Ora, dopo aver esaminato le nuove evidenze provenienti da estesi studi clinici, “La FDA ha concluso che, sulla base di queste nuove informazioni e di altre discusse nel memorandum allegato, non è più ragionevole credere che le formulazioni orali di HCQ (idrossiclorochina) e CQ (clorochina) possano essere efficaci nel trattamento della Covid-19, né è ragionevole credere che i benefici noti e potenziali di questi prodotti superino i loro rischi noti e potenziali.” Ciò è quanto riportato nella lettera con cui la scienziata Denise Hinton, a capo della FDA, dà annuncio della decisione raggiunta.


La clorochina e l’idrossiclorochina, conosciute principalmente come antimalarici ma che si impiegano anche per curare il lupus e l’artrite reumatoide, non sono state tolte dal mercato e possono ancora essere prescritte dai dottori per usi “off-label” se questi ultimi riterranno possano essere di beneficio. Oltre a questo va riportato che le sperimentazioni cliniche su questi medicinali andranno comunque avanti.

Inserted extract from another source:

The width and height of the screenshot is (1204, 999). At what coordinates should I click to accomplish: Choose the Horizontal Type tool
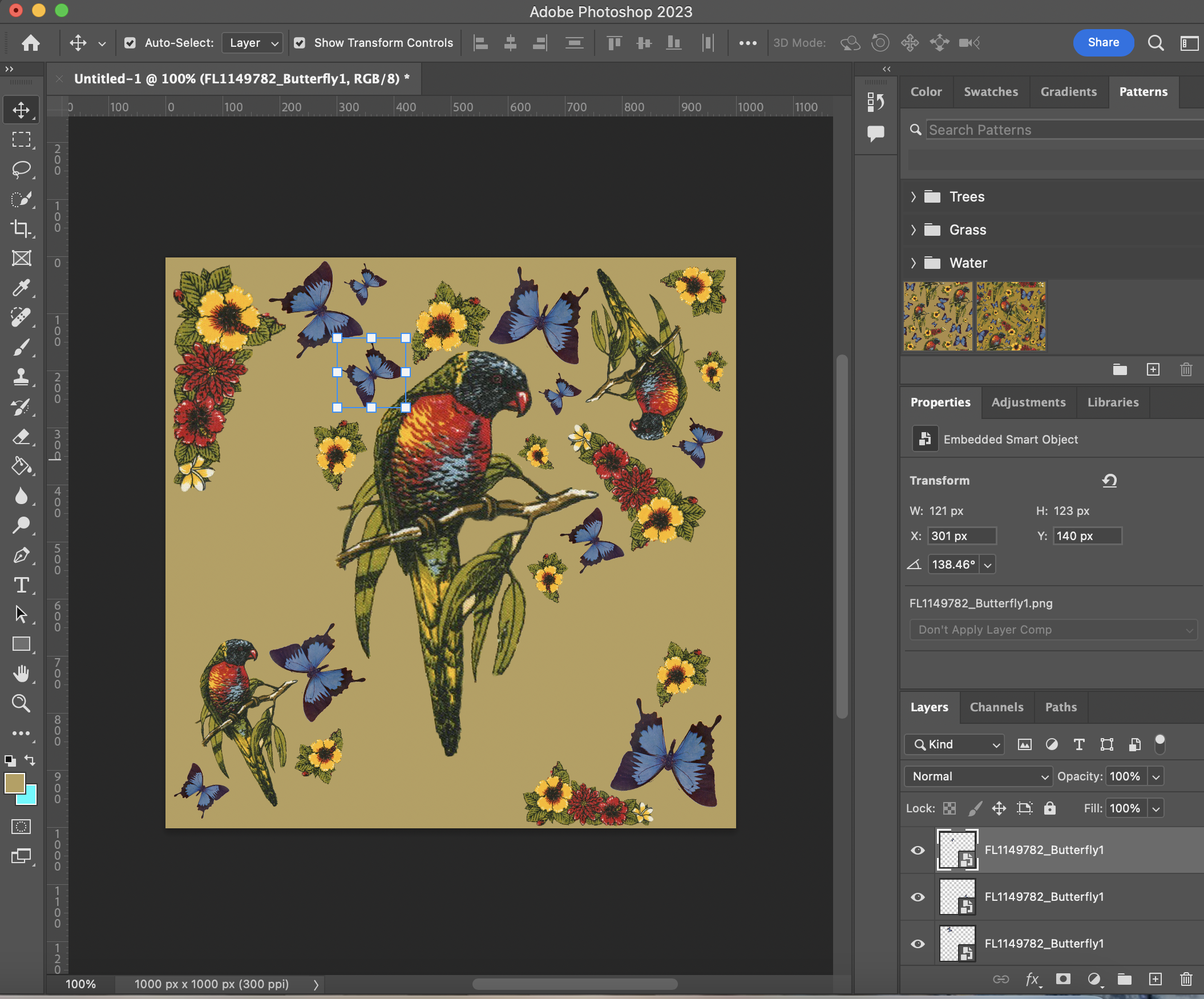click(x=21, y=585)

Il divieto perciò riguarderà solo il permesso per l’uso in emergenza nella cura della Covid-19, accordato in febbraio.


Anand Shah, vice commissario dell’agenzia per le questioni mediche e scientifiche ha affermato: “Abbiamo chiarito durante l’emergenza di salute pubblica che le nostre azioni saranno guidate dalla scienza e che le nostre decisioni potrebbero evolversi man mano che impariamo di più sul virus SARS-CoV-2, che rivediamo i dati più recenti e consideriamo l’equilibrio dei rischi rispetto ai benefici dei trattamenti per la COVID-19.”


L’Organizzazione Mondiale della Sanità (OMS) oggi ha dichiarato che sta considerando di rivedere l’impiego dell’idrossiclorochina nell’ambito del suo programma chiamato Solidarity, uno studio clinico che coinvolge diverse nazioni e che si prefigge di testare varie opzioni terapeutiche. L’organizzazione aveva già sospeso in via temporanea tale studio lo scorso maggio, a causa di preoccupazioni sulla sicurezza di questo farmaco e anche al fine di valutare i propri dati, ma all’inizio di questo mese ha riavviato il programma di test.